By James Gerstenzang

President Bush entered the debate over gun control Monday for the first time as president, proposing a two-year program based on stepped-up enforcement of gun laws, but no significant new restrictions on access to firearms.

The centerpiece of Bush’s plan is a proposal to spend $15 million to hire 113 additional assistant U.S. attorneys to prosecute gun charges. It is a course favored by the National Rifle Association and also supported, as a partial step, by a leading gun control group.

“If you use a gun illegally, you will do hard time,” the president said. “This nation must enforce the gun laws which exist on the books.

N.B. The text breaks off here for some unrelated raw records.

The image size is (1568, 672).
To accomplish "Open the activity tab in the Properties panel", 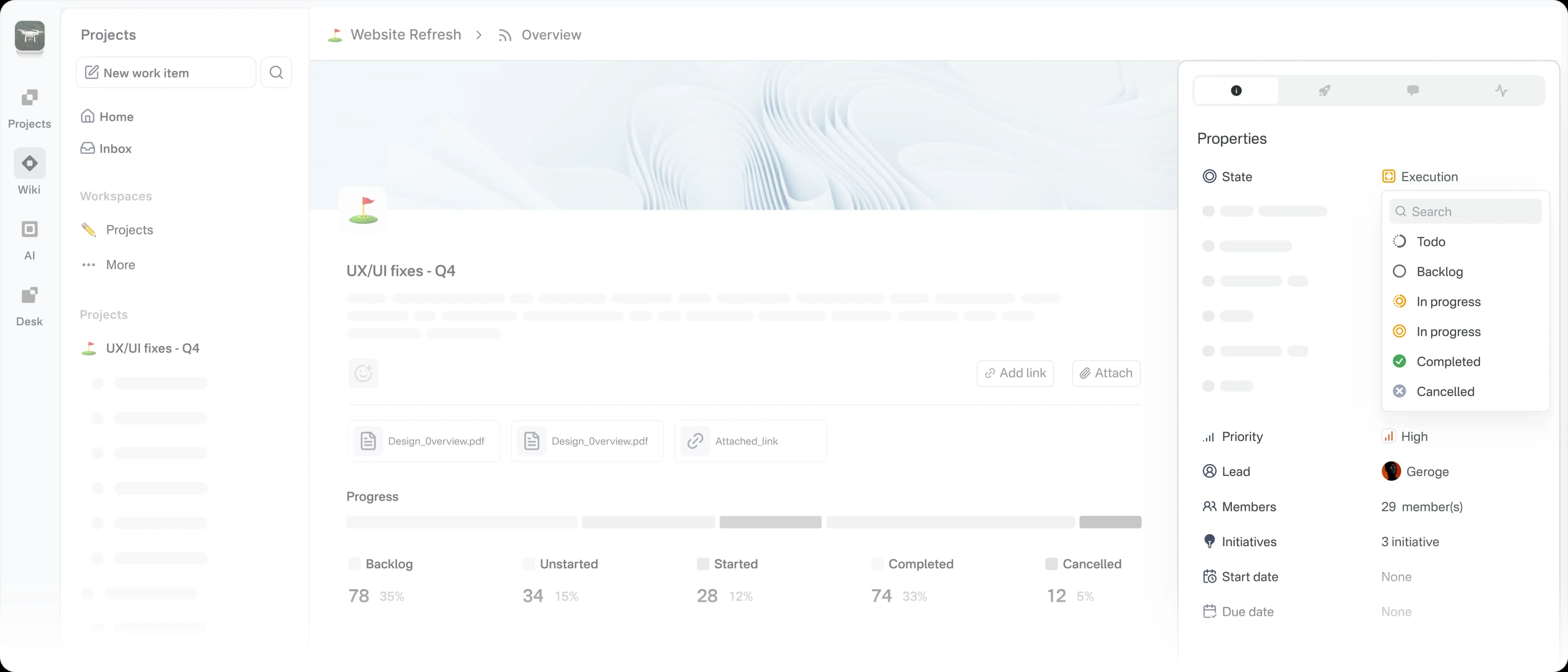I will tap(1501, 90).
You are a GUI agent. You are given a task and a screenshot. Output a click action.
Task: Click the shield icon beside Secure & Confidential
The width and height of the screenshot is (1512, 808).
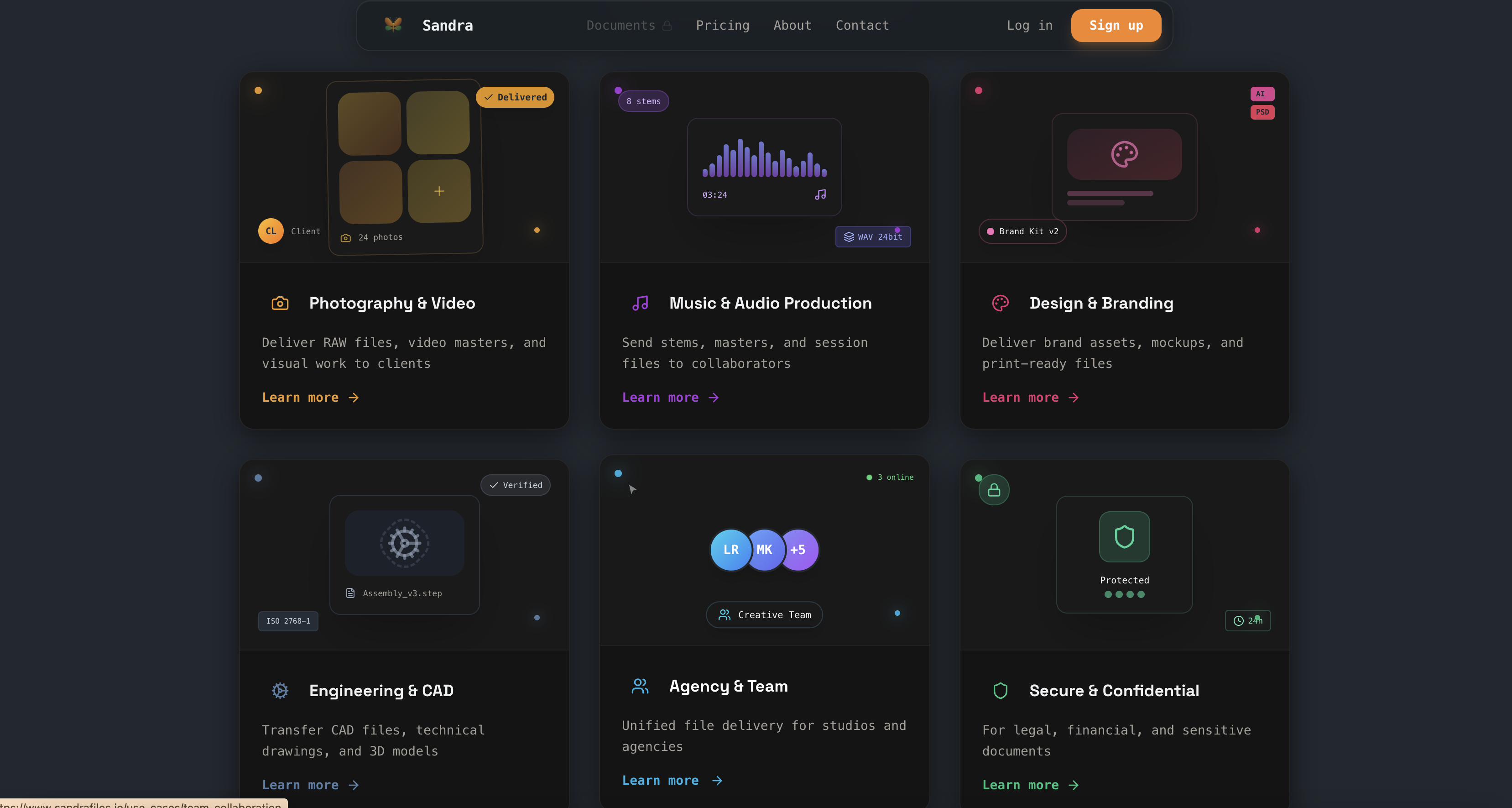tap(1000, 691)
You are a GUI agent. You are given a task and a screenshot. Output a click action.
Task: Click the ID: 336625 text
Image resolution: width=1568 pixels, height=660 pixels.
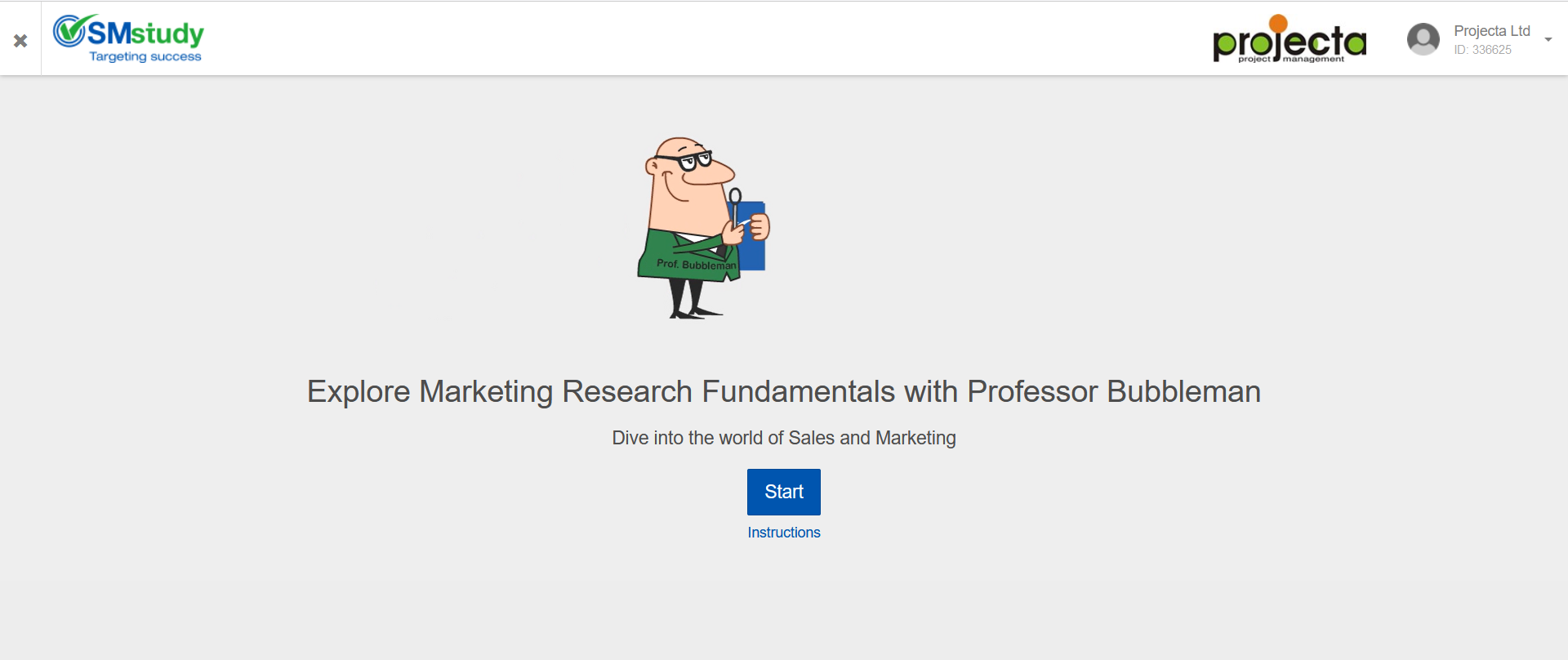pyautogui.click(x=1482, y=50)
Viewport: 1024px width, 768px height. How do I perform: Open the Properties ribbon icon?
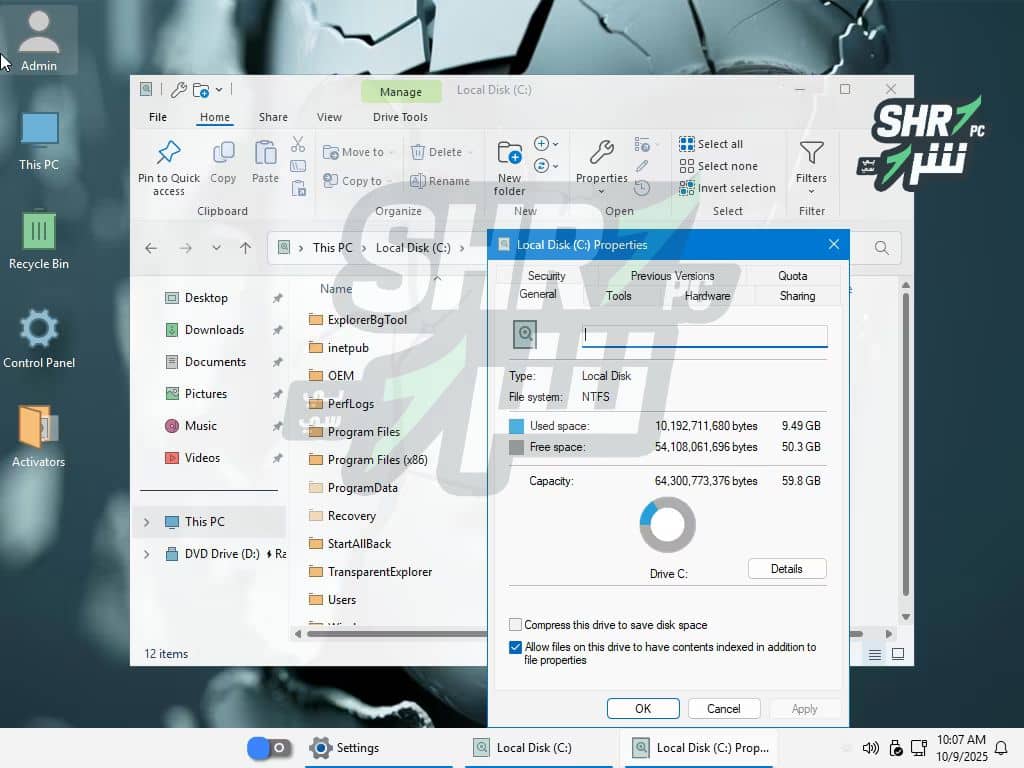click(601, 153)
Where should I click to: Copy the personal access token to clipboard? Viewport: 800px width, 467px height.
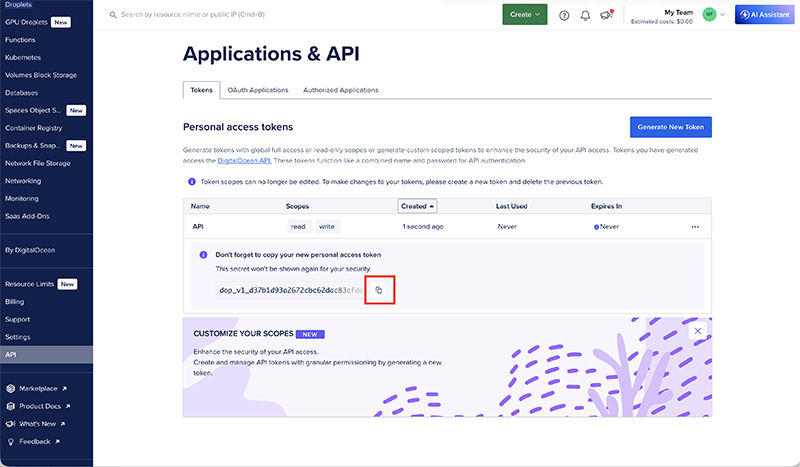click(379, 290)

“We’re going to reduce gun violence in America. And those who commit crimes with guns will find a determined adversary in my administration,” he said to an audience of approximately 75 police officers.

Bush’s Project Safe Neighborhoods is intended to coordinate the work of law enforcement agencies. In addition to funding the new federal prosecutors, the $550 million program would help subsidize more state prosecutors, investigators, training and community programs.

At least half of the proposed spending requires congressional approval; the rest comes from funds allocated for law enforcement programs in the current budget.

Critics complained that the program omits steps that could prevent gun violence, such as licensing and registering handgun owners, closing legal loopholes that permit weapons purchases at gun shows without background checks, limiting handgun purchases to one per month and requiring safe storage of handguns.

The president’s speech followed a number of Mother’s Day marches that called for stricter gun regulations. A group from the Philadelphia area rang a bell throughout the morning near the Pennsylvania Convention Center where Bush spoke to commemorate the more than 300 Philadelphians killed by gunfire since Jan. 1, 2000.